Coroner John Leckey and State Pathologist Jack Crane agreed it was one of the most brutal, horrific and grotesque murders they had encountered.
Mr Collins had received numerous death threats from the IRA but refused to move from his home.
Mr Leckey said he hoped the "sub-human thugs who carried out the murder" would be caught, charged and given the appropriate sentence.
Retired detective chief inspector Kenneth McFarland, who led the investigation into the killing, said: "I believe south Armagh Provisional IRA carried out this murder.
"It was one of the most horrific murders in almost 30 years that I have seen."
A member the Historical Enquiries Team told the court the case was being re-examined.
Mr Collins turned supergrass after he was arrested by the RUC in 1985.
More than 40 suspects were detained but most were released after his change of heart under pressure from his family.

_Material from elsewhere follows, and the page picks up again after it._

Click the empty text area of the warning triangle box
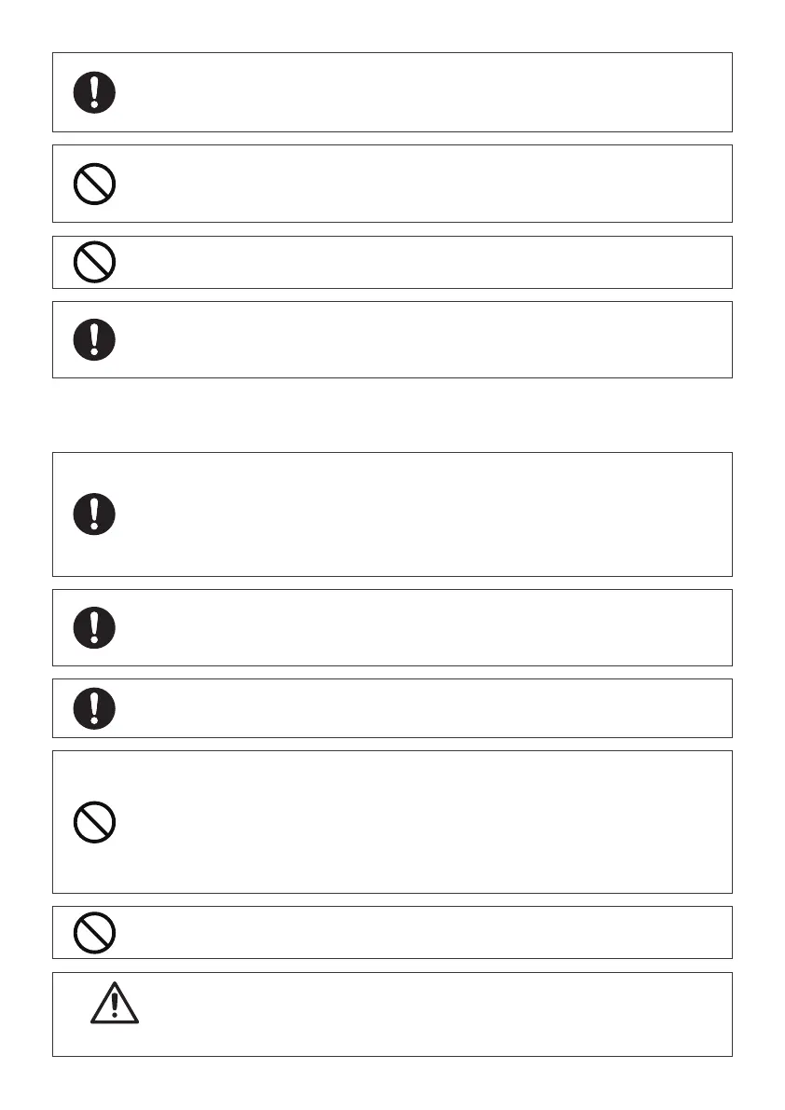Screen dimensions: 785x1110 pyautogui.click(x=429, y=1014)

He was later charged with 50 terrorist offences including five murders and membership of the IRA but walked free from Belfast Crown Court after the judge dismissed his alleged confessions.
Eamon Collins rose to prominence after the publication of his book, Killing Rage, and wrote numerous articles for national newspapers.
In his book, he described how an undercover British Army officer was tortured and murdered in 1977 and how his body was disposed of in a meat mincer.
He said he was told the details while he was on the run in the early 1980s.